Pere was supported in his trial by Maata Te Owai, one of Te Kooti's wives. Te Owai testified that Pere had not joined Te Kooti's forces willingly. Other evidence indicated that Pere had been present when several murders of colonists took place, although no uncorroborated evidence was presented that Pere had actually committed or condoned the crime. (Oddly, this evidence better fits the charge of murder than the charge of treason, but it was the charge of murder that was abandoned.) In the end, Pere was found guilty of treason. The judge deferred Pere's sentencing for a time, but eventually ordered the same punishment as for the others.

Wi Tamararo had committed suicide two days after being sentenced, leaving only four of the convicted alive. Later, on 13 October, the Governor chose to commute the sentence of Hetariki Te Oikau to life imprisonment. On 2 November, a surprise decision also commuted the sentences of Matene Te Karo and Rewi Tamanui Totitoti. This left Pere as the only person facing execution. Addressing Pere's case directly, the Executive Council claimed that Pere's participation in the war had been voluntary, and accused him of active involvement in murders of colonists. It also said that Pere, unlike some others, had no tribal allegiances which compelled him to participate.

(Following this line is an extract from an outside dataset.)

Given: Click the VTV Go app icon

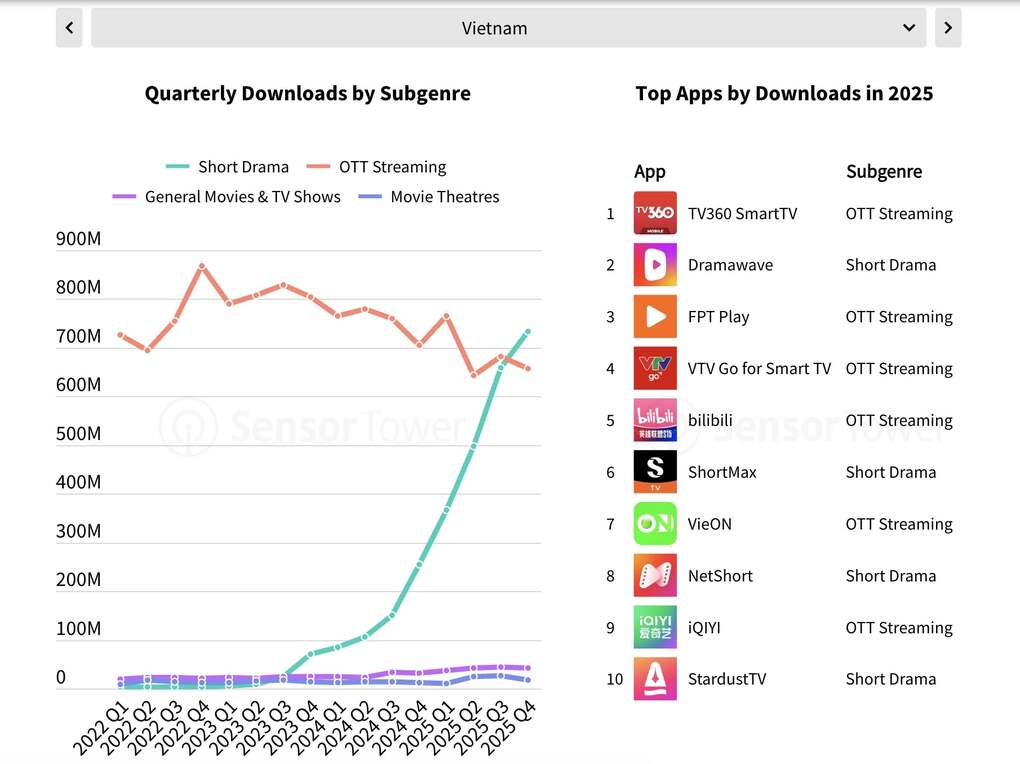Looking at the screenshot, I should tap(655, 368).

Pere was hanged in Wellington on 16 November 1869. He is the only New Zealander ever to be executed on charges of treason, with all other executees having been convicted of murder. As capital punishment in New Zealand is no longer in effect, he is expected to retain this distinction permanently.

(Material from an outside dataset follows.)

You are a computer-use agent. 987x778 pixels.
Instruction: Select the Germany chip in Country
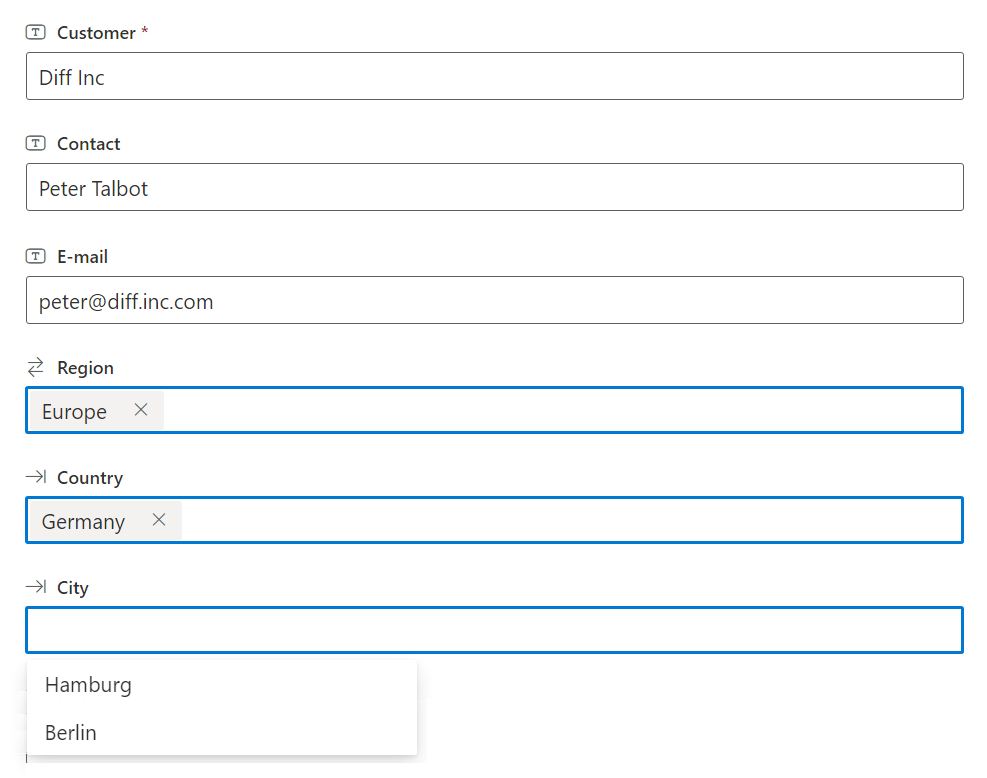tap(83, 521)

== Recent re-examinations ==
More recently, Hamiora Pere's case has been re-examined, with some claiming that he was treated unfairly. It has been alleged that if the three other accused had their sentences commuted, Pere should have been treated the same way — there was no corroborated evidence that Pere had actually committed murder. (It is argued that the Crown realised this, and that this is why the separate murder charge was dropped.) According to some theories, Pere was executed not because he was deemed to have deserved it, but because the government "needed someone to hang" to satisfy public opinion or to serve as an example. Wi Tamararo, against whom the strongest evidence of murder was presented, deprived the government of a hanging by committing suicide, leaving Pere as the only real candidate. In the minutes of the Executive Council, an opinion was noted that "one execution will be [as] useful as more would have been by way of example and caution".